§ Task instructions:
Copy nothing but the lines from the one containing "Task: Toggle the" through the last line of the entries below, exactly as written and without pictures.

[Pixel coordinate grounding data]
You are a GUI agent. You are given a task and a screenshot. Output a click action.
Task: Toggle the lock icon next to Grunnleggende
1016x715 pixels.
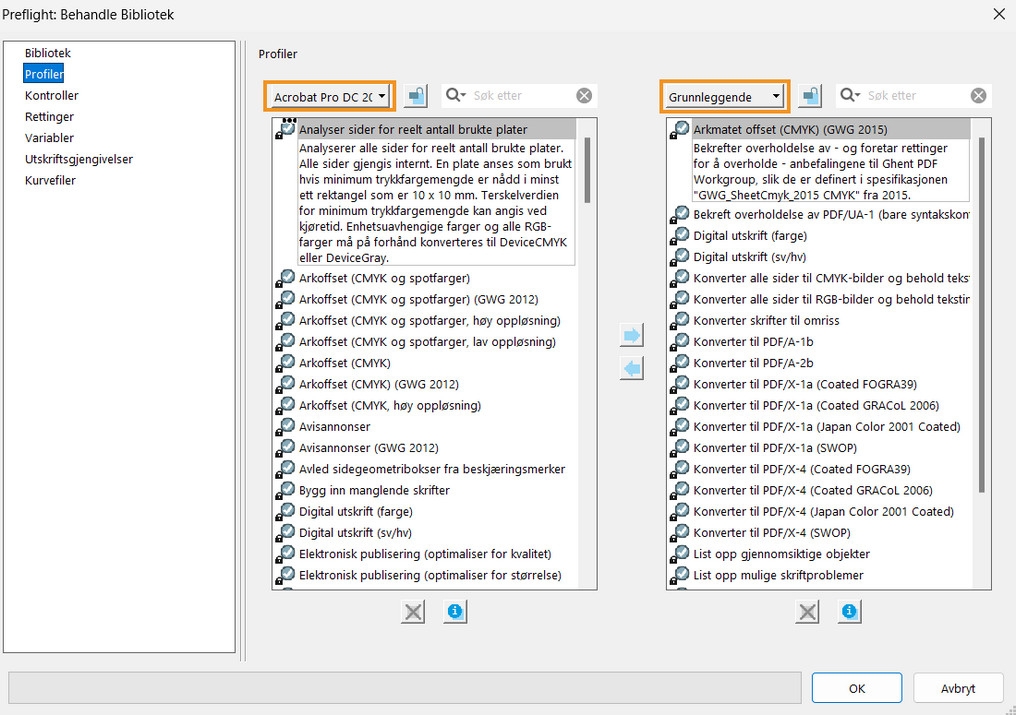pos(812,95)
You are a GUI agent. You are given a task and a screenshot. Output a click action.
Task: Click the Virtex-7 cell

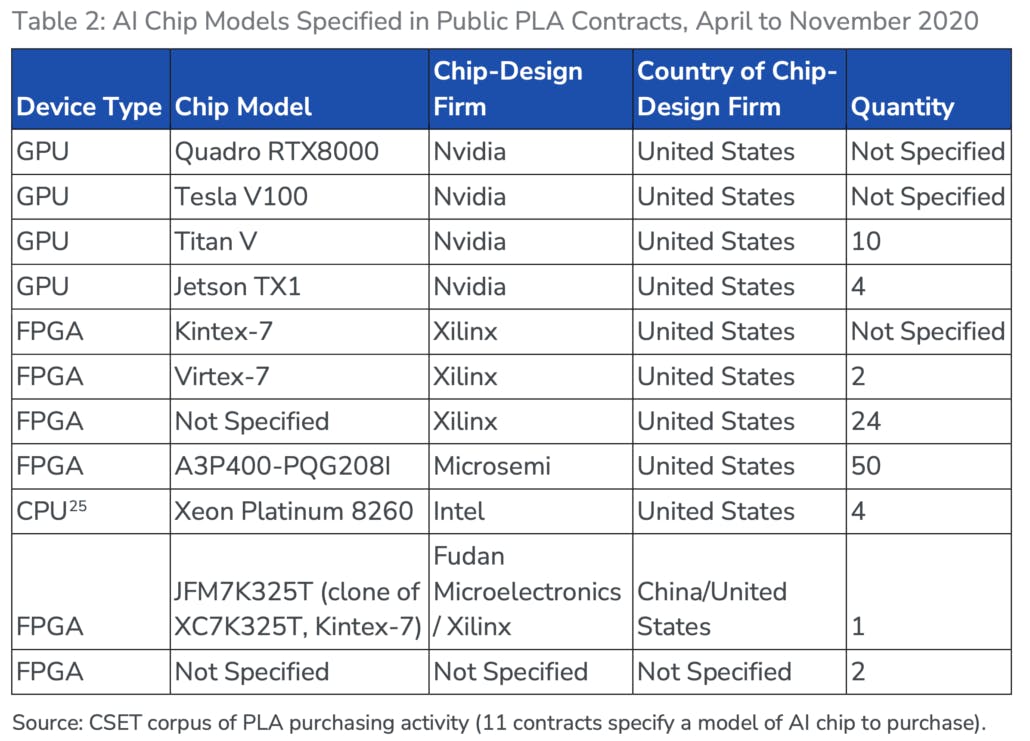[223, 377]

§ Written solution:
Task: Toggle the lock icon next to Grunnleggende
1016x715 pixels.
pos(812,95)
You are a GUI agent. You are given a task and a screenshot. Output a click action.
Task: Click the Virtex-7 cell

[223, 377]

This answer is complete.